Monday, April 2, 2012

So last night was the premiere of the second season of HBO's "Game of Thrones". I don't know why it took so long for someone to realize it, but this is the easily the best way to adapt a novel to screen. Each episode is an hour long and there are 10 episodes per season, this way you don't have to cut anything a reader of the book might have enjoyed. This isn't to say that the producers have to adhere a hundred percent to the source material. "Game of Thrones", in fact, has scenes that never happen in the books. These scenes are necessary to compensate for the limitations of the medium. In a book, a character's motivation or back story could be told though inner thoughts or simple exposition. That doesn't really work on screen (except, of course, for the LOTR opening).

I'm tired of movies butchering a great book. Some don't even try to keep with the source. Take The Bourne Identity and its sequels; they took the title of book, the name of the main character, and the idea of an amnesiac government agent and discarded the rest. While the movies might have been good on their own, attaching the name of the book ruined them for me. LOTR was probably the best modern film adaptaion of any novel, but even that is dwarfed (haha) by the HBO series.

Monday, March 26, 2012

...and we're back!

I've decided to take this up again, Hopefully, I'll be consistent, though I won't make any promises. Hopefully someone will read this, though I know you won't make any promises. Truth is, I enjoy doing this, but a weekly football entry began to feel suspiciously like homework. That's not to say I'll never discuss sports here, just not as much. Hence, the name change. You still here?

As for the new name, it's a work in progress. The terrible secret about me is that I'm not nearly as creative as I'd like people to believe. Just ask all the novels I gotten two pages into writing. I began writing a fantasy novel, had the basic plot figured out, but soon realized that I'd have to make up names for all the people and placed. Not just name them, but make up names from scratch. Gave me whole knew level of respect for writers of the genre. I mean, bot only do they name the characters, but their names fit so perfectly. I mean, take Aragorn from Lord of the Rings, the name of any other human character would diminish the character. He can't be Boromir.

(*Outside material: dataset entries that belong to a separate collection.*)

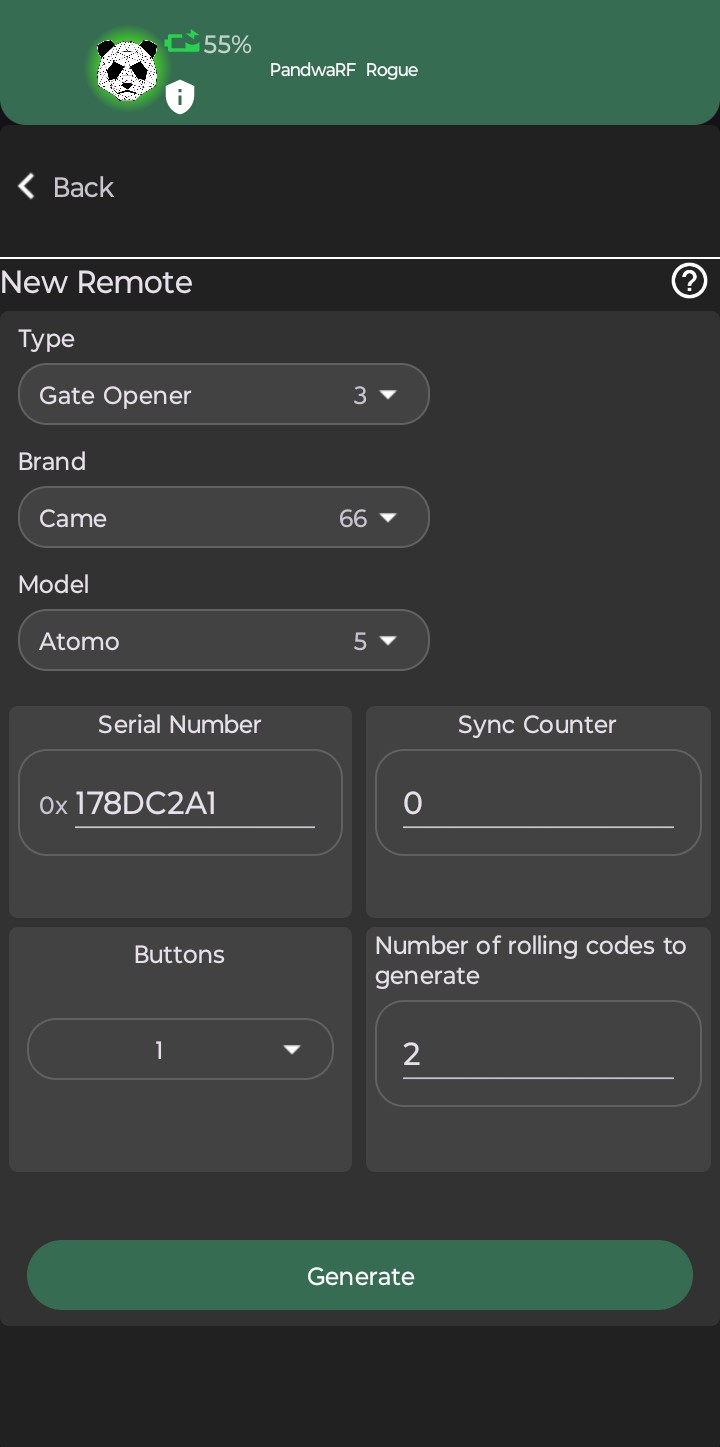Screen dimensions: 720x1447
Task: Tap the panda avatar icon
Action: (x=127, y=70)
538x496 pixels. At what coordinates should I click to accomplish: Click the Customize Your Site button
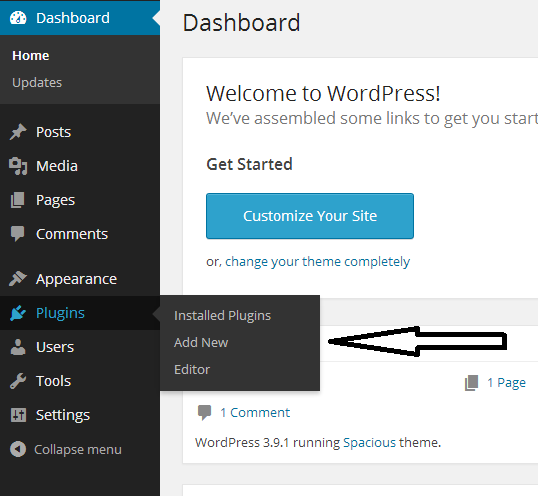tap(310, 216)
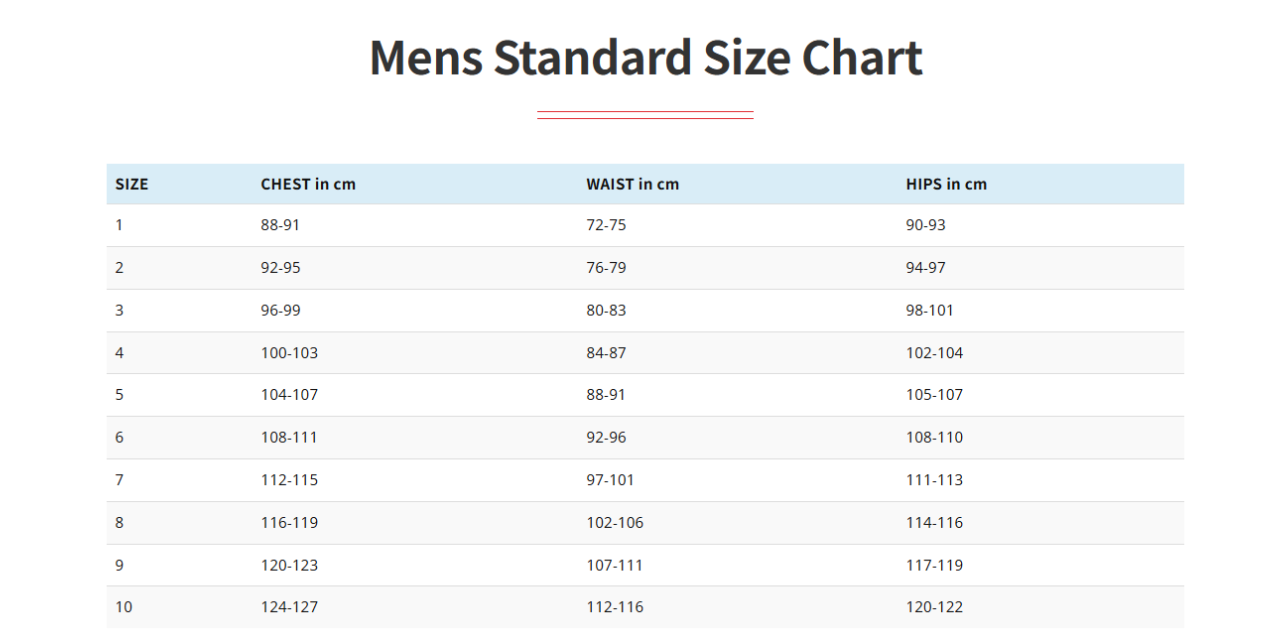The height and width of the screenshot is (644, 1280).
Task: Select the HIPS in cm column header
Action: coord(946,184)
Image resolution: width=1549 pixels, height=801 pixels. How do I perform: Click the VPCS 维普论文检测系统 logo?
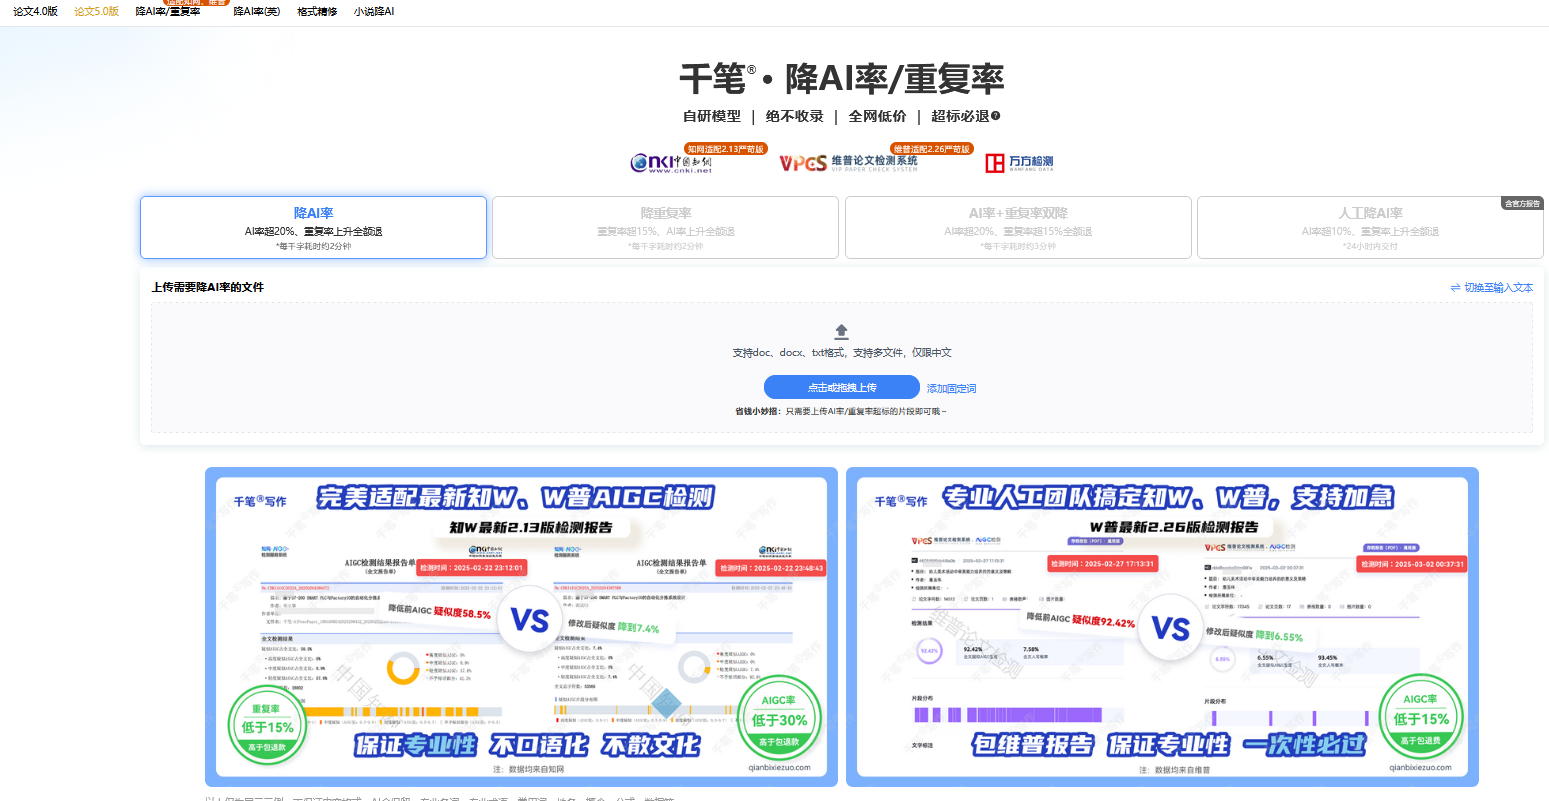tap(848, 163)
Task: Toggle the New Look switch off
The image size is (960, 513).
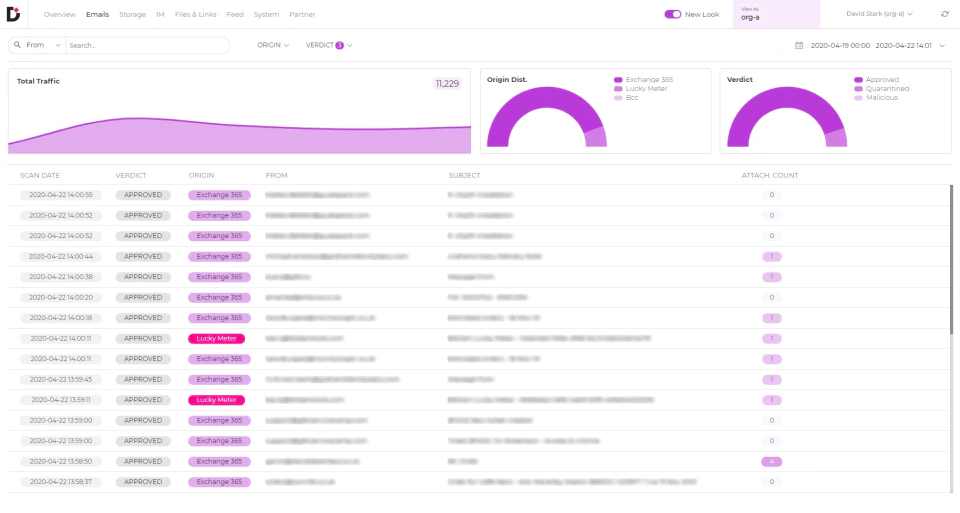Action: click(673, 14)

Speaking of LOTR, the casting has always bothered me. This has become an issue (the other way0 with The Hunger Games How is it that Peter Jackson casted this epic story with so many characters and the only ones who weren't white were the orcs? The orcs being the only non white characters was messed up on a few levels. First, the obvious, they were mindless and violent villans who mostly came out at night. Second, and maybe more disturbing, orcs were elves who'd become evil. So if you took the graceful, beautiful, perfect creatures and made them evil they went from white to black. Also, there were two separate camps of Men. Alright, I get it, you didn't want to make Aragorn black, you think that would bring unwelcome scrutiny to the film. Fine so Aragorn, Boromir, and all citizens of Gondor could be white. Why not make the Rohanians black? It's not a big deal.

There was an uproar about a year ago when news spread that Marvel Comics was going to have a half black half hispanic Spirder-Man. First, something about comic books that you need to know, the same character has many different comics dedicated to him. For example, Spider-Man will have many difference comic series' that he stars in that have completely different stories and are independant of each other. They're like alternate dimensions of the same character. Got that? Good.

Anyway, Marvel decided a few years ago to start a new series for all their big characters giving them origins in the modern world rather than whenever they were created. The original stories kept going, but the new ones were in their Ultimate series. So they started a new Spider-Man story. Eventually Peter Parker is killed off and a new character, Miles Morales, gets bit by a spider and dons the tights. Well, peole revolted at the idea that an iconic (fictional) character was going from being white to black. What I loved most about this was that the racists had no idea of what actually was happening and just heard "Black Spider-Man' got up in arms. Stupid. Same thing happening now with The Hunger Games.

That said, I too had a problem with the idea of Miles Morales. It wasn't so much that there was a minority Spider-Man, but that there was a new Spider-Man. If, when the Ultimate, series started they'd decided to make Peter Parker black, I'd think it was cool. just the idea that someone else could be Spider-Man seems to cheapen it a little. Make it less unique. But hey, that's the dork in me.

Sorry for rambling, this wasn't supposed to be this long.